Start of Data for this task

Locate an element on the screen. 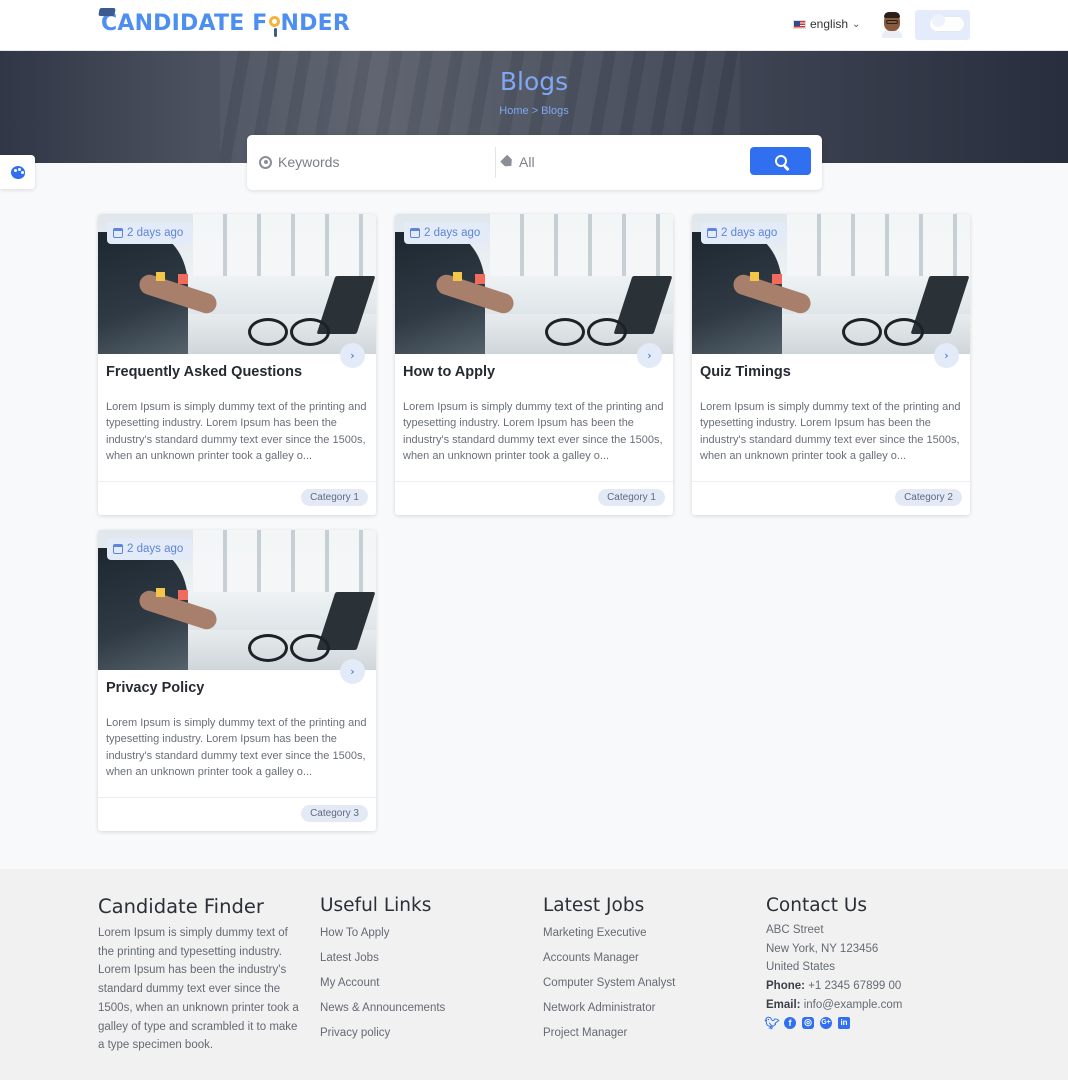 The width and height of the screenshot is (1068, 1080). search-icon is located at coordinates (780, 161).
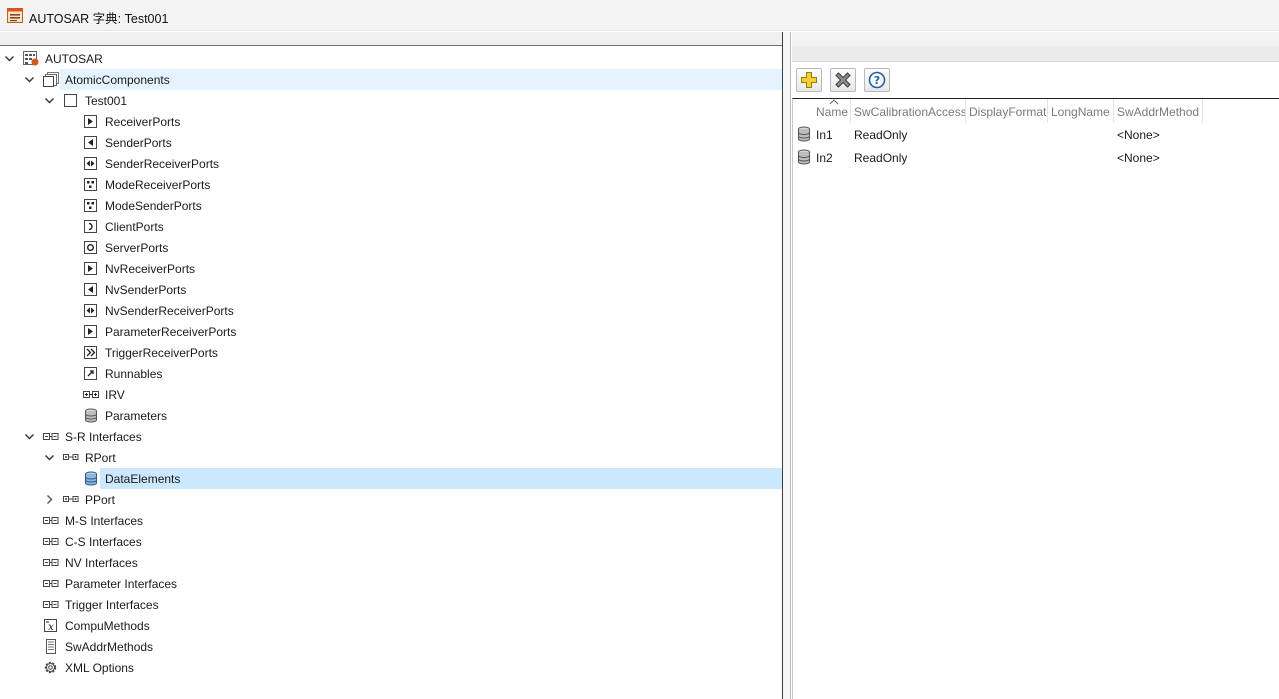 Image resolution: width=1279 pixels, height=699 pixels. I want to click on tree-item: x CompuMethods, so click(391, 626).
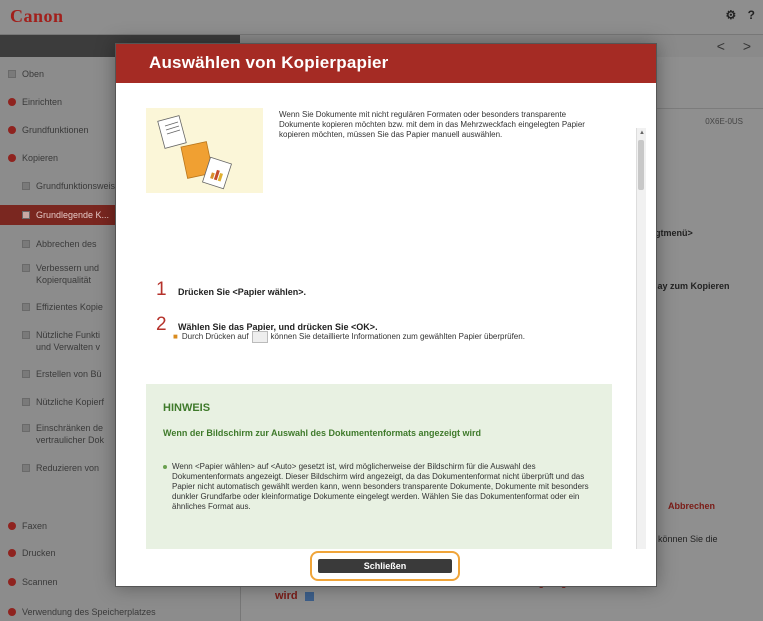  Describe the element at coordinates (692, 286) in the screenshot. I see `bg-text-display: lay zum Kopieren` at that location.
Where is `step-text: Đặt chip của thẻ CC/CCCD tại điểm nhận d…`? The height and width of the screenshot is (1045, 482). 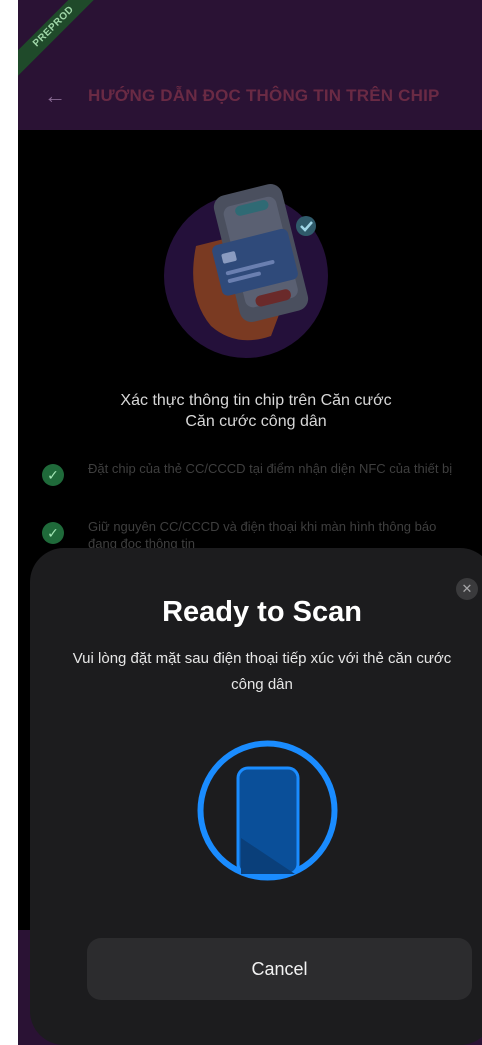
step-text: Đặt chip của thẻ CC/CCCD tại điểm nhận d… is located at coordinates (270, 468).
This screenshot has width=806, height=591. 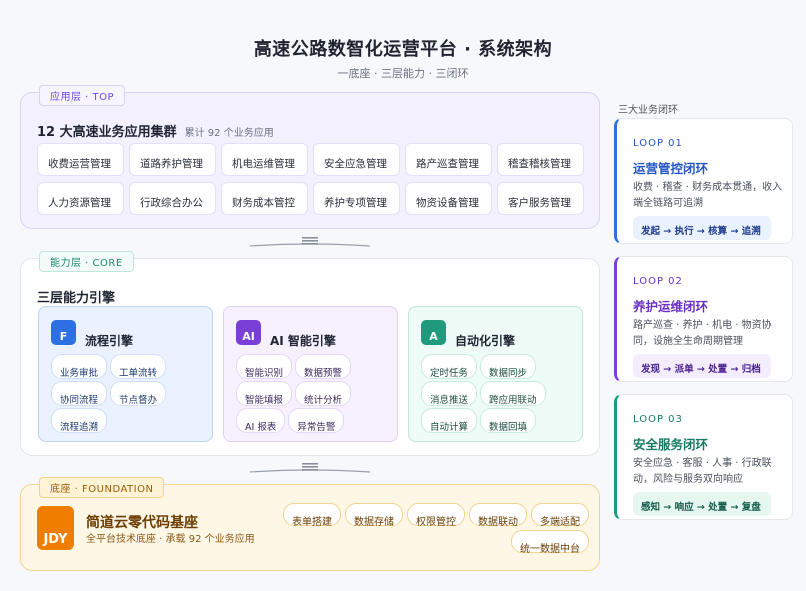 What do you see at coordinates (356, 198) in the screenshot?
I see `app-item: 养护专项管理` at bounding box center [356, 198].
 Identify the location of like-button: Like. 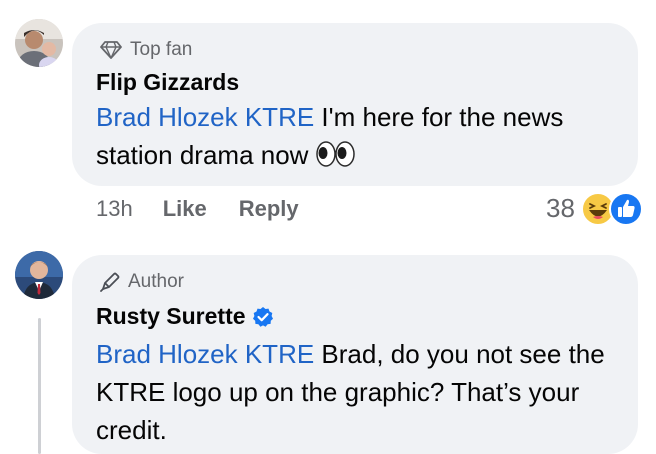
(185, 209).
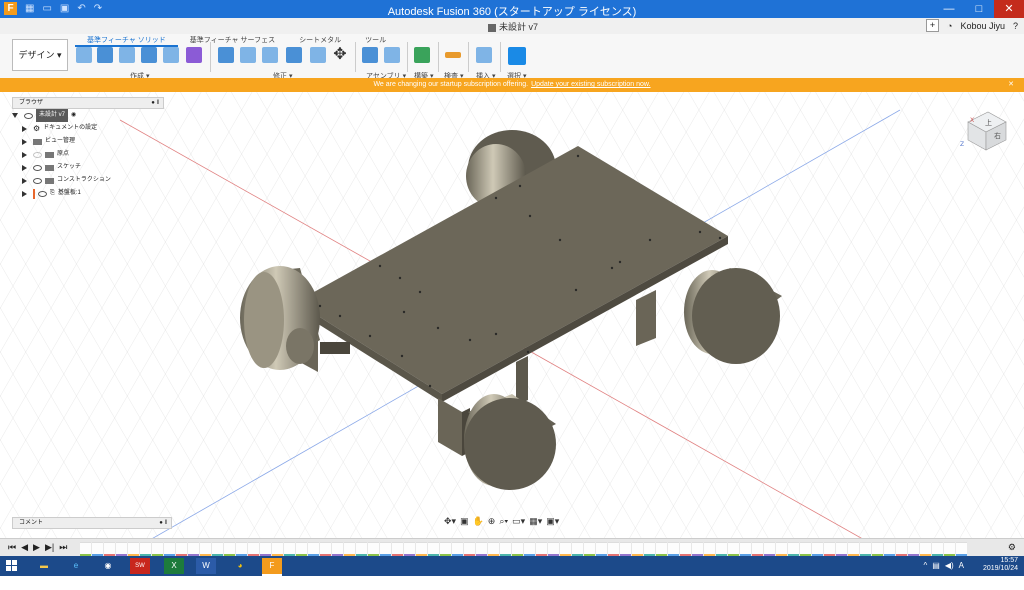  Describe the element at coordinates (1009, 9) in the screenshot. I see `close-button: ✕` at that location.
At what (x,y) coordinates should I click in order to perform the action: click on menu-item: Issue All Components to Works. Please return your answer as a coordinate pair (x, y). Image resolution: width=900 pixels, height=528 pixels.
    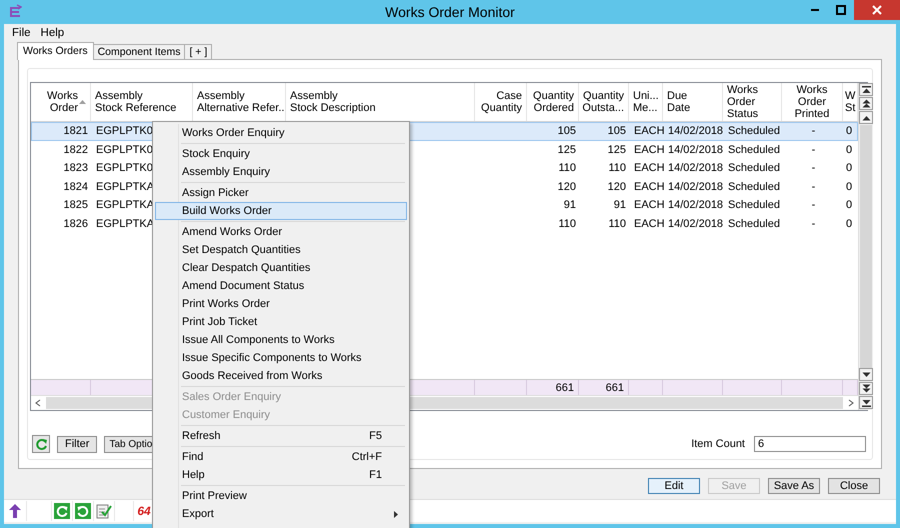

End of Data for this task

Directions
Could you turn the stretch from the line containing "Identify the location of like-button: Like." through the end of the entries into a Markdown table with the columns No. and Line, one numbered row per line, skipping blank lines and leaving the pictures out?

Reply to the exercise
| No. | Line |
|---|---|
| 1 |  Identify the location of like-button: Like.  |
| 2 | (185, 209). |
| 3 |   Describe the element at coordinates (1009, 9) in the screenshot. I see `close-button: ✕` at that location. |
| 4 | At what (x,y) coordinates should I click in order to perform the action: click on menu-item: Issue All Components to Works. Please return your answer as a coordinate pair (x, y). Image resolution: width=900 pixels, height=528 pixels. |